**Task to carry out**
Return every one of the following rows verbatim, with no line altered.

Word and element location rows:
§

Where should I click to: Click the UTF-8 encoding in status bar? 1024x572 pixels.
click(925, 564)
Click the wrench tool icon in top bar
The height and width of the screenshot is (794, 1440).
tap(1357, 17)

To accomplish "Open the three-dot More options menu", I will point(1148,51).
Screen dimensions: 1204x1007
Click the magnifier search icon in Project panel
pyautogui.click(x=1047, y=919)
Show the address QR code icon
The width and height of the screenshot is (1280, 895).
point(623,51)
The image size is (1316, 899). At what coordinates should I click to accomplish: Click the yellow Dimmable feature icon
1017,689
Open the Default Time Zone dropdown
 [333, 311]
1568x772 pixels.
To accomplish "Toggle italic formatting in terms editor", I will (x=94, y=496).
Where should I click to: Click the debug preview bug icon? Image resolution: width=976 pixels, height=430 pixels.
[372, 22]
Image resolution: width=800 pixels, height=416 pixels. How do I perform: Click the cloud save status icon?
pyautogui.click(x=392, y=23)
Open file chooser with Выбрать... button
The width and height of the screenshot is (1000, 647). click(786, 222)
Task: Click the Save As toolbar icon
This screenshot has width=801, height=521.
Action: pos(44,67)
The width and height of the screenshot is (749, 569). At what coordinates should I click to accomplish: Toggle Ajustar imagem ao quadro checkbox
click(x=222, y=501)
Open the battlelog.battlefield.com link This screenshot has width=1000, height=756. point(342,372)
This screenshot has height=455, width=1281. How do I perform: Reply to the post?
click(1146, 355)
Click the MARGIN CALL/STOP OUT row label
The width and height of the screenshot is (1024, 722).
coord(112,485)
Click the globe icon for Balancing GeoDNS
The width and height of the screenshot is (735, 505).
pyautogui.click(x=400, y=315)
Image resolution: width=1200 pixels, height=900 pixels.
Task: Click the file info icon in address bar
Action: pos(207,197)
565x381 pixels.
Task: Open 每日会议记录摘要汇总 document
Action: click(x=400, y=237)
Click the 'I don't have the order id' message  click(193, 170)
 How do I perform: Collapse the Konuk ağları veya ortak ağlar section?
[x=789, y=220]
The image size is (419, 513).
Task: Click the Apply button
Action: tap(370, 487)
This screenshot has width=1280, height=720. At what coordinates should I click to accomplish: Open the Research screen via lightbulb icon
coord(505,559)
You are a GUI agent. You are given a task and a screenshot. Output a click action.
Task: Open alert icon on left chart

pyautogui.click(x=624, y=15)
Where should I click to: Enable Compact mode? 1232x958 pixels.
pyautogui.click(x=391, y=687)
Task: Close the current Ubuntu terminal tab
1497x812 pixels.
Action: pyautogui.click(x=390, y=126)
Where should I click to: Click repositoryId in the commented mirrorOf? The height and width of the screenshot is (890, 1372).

§

**Finished task**
Where should I click to: Click the UTF-8 encoding in status bar? 1024x572 pixels.
click(925, 564)
Click the wrench tool icon in top bar
The height and width of the screenshot is (794, 1440).
tap(1357, 17)

To accomplish "Open the three-dot More options menu", I will point(1148,51).
Screen dimensions: 1204x1007
Click the magnifier search icon in Project panel
pyautogui.click(x=1047, y=919)
Show the address QR code icon
The width and height of the screenshot is (1280, 895).
point(623,51)
The image size is (1316, 899). At what coordinates should I click to accomplish: Click the yellow Dimmable feature icon
1017,689
Open the Default Time Zone dropdown
 [333, 311]
1568x772 pixels.
To accomplish "Toggle italic formatting in terms editor", I will (x=94, y=496).
Where should I click to: Click the debug preview bug icon? Image resolution: width=976 pixels, height=430 pixels.
[372, 22]
Image resolution: width=800 pixels, height=416 pixels. How do I perform: Click the cloud save status icon?
pyautogui.click(x=392, y=23)
Open file chooser with Выбрать... button
The width and height of the screenshot is (1000, 647). click(786, 222)
Task: Click the Save As toolbar icon
This screenshot has width=801, height=521.
Action: pos(44,67)
The width and height of the screenshot is (749, 569). At what coordinates should I click to accomplish: Toggle Ajustar imagem ao quadro checkbox
click(x=222, y=501)
Open the battlelog.battlefield.com link This screenshot has width=1000, height=756. point(342,372)
This screenshot has height=455, width=1281. How do I perform: Reply to the post?
click(1146, 355)
Click the MARGIN CALL/STOP OUT row label
The width and height of the screenshot is (1024, 722).
coord(112,485)
Click the globe icon for Balancing GeoDNS
The width and height of the screenshot is (735, 505).
pyautogui.click(x=400, y=315)
Image resolution: width=1200 pixels, height=900 pixels.
Task: Click the file info icon in address bar
Action: pos(207,197)
565x381 pixels.
Task: Open 每日会议记录摘要汇总 document
Action: click(x=400, y=237)
Click the 'I don't have the order id' message  click(193, 170)
 How do I perform: Collapse the Konuk ağları veya ortak ağlar section?
[x=789, y=220]
The image size is (419, 513).
Task: Click the Apply button
Action: tap(370, 487)
This screenshot has width=1280, height=720. At what coordinates should I click to accomplish: Open the Research screen via lightbulb icon
coord(505,559)
You are a GUI agent. You are given a task and a screenshot. Output a click action.
Task: Open alert icon on left chart

pyautogui.click(x=624, y=15)
Where should I click to: Enable Compact mode? 1232x958 pixels.
pyautogui.click(x=391, y=687)
Task: Close the current Ubuntu terminal tab
1497x812 pixels.
Action: pyautogui.click(x=390, y=126)
Where should I click to: Click repositoryId in the commented mirrorOf? The height and width of the screenshot is (890, 1372).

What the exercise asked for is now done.